» **THE RECORDS**
+++
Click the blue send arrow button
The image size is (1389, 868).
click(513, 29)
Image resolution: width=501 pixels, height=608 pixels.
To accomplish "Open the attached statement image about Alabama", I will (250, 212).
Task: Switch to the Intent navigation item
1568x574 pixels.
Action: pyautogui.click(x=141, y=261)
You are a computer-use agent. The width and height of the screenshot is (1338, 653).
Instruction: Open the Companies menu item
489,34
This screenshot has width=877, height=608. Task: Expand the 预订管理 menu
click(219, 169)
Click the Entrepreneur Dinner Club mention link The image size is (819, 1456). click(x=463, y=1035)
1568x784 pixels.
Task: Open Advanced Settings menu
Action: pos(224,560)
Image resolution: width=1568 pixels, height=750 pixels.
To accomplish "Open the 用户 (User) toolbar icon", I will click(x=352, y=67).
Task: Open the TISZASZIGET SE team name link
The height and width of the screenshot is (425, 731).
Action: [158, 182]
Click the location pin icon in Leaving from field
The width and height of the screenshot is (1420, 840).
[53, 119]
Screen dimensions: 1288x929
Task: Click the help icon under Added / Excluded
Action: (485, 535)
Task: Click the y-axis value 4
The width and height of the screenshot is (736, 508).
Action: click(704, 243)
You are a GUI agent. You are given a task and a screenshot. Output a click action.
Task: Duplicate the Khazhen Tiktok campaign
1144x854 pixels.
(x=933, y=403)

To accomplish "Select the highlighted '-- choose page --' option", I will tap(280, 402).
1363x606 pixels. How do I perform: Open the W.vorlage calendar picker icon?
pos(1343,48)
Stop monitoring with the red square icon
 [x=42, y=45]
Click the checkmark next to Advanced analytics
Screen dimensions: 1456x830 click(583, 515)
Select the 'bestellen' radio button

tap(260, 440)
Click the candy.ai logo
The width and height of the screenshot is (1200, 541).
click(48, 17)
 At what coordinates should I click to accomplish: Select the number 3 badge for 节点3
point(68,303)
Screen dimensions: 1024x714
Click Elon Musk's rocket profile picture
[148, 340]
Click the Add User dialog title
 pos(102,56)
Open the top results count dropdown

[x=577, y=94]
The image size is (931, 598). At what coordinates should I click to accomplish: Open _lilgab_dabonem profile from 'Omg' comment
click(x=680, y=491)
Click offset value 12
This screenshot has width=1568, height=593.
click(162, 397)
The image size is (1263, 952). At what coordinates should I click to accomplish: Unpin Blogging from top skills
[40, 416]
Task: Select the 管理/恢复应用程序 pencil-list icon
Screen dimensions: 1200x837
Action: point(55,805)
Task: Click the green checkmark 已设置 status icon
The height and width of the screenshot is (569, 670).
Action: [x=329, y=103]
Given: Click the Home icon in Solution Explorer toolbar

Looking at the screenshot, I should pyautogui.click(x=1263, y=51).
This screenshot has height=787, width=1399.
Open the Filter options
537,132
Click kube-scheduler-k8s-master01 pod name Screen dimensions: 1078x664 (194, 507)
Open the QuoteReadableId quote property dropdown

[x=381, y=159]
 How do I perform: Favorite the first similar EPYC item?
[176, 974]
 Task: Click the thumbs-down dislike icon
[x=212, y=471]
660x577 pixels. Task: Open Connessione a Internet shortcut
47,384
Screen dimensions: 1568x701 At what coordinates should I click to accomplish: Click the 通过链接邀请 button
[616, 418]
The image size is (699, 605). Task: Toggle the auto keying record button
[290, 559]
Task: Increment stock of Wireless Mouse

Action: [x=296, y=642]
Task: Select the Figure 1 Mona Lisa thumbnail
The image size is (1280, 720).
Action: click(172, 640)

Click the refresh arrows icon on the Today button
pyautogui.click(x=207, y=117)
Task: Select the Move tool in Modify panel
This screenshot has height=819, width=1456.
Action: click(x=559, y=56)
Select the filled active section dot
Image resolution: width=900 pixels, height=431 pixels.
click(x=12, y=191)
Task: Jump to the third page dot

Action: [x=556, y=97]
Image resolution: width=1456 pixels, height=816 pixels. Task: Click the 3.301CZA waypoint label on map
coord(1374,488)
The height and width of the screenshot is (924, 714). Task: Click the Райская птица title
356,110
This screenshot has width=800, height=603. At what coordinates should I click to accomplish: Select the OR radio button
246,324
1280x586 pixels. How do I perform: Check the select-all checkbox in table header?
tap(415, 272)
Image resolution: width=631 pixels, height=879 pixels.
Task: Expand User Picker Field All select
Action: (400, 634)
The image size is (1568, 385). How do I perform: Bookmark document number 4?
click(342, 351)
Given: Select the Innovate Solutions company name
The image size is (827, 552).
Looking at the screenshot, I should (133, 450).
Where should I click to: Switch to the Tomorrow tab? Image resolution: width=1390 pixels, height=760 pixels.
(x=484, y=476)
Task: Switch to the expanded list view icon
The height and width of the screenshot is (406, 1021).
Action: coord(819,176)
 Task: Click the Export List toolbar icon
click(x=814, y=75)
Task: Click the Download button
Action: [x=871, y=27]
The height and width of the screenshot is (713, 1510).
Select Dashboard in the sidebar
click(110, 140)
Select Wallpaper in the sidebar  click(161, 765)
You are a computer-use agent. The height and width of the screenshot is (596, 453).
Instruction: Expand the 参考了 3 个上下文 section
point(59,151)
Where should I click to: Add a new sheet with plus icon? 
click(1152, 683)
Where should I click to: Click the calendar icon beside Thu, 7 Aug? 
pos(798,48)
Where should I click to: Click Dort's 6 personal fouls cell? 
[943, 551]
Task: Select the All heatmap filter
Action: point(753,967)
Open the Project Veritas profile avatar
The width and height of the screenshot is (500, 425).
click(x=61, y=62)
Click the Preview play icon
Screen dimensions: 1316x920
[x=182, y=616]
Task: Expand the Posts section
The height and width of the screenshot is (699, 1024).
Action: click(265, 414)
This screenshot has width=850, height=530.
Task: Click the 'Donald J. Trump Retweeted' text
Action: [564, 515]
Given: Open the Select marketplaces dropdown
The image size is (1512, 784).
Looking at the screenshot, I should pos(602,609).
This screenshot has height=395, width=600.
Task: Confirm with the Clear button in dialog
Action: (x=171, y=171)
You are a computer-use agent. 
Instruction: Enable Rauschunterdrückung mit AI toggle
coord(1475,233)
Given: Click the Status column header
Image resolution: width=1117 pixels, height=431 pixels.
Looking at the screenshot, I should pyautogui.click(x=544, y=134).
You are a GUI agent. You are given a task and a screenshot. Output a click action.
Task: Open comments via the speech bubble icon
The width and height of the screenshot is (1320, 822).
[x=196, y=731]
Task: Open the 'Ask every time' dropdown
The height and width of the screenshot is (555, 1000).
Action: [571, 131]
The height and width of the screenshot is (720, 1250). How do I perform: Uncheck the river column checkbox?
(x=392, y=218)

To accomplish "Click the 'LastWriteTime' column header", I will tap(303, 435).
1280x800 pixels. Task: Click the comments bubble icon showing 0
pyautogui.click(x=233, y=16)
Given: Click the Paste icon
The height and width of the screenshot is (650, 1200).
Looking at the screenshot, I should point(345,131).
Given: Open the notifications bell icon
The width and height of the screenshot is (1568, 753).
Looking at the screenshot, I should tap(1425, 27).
+++
Pull every line with the string "will" out of the material.

» **RESPONSE AREA**
To accomplish "Open the attached statement image about Alabama", I will (250, 212).
To accomplish "Open the 用户 (User) toolbar icon", I will click(x=352, y=67).
To accomplish "Select the highlighted '-- choose page --' option", I will tap(280, 402).
To accomplish "Click the 'LastWriteTime' column header", I will tap(303, 435).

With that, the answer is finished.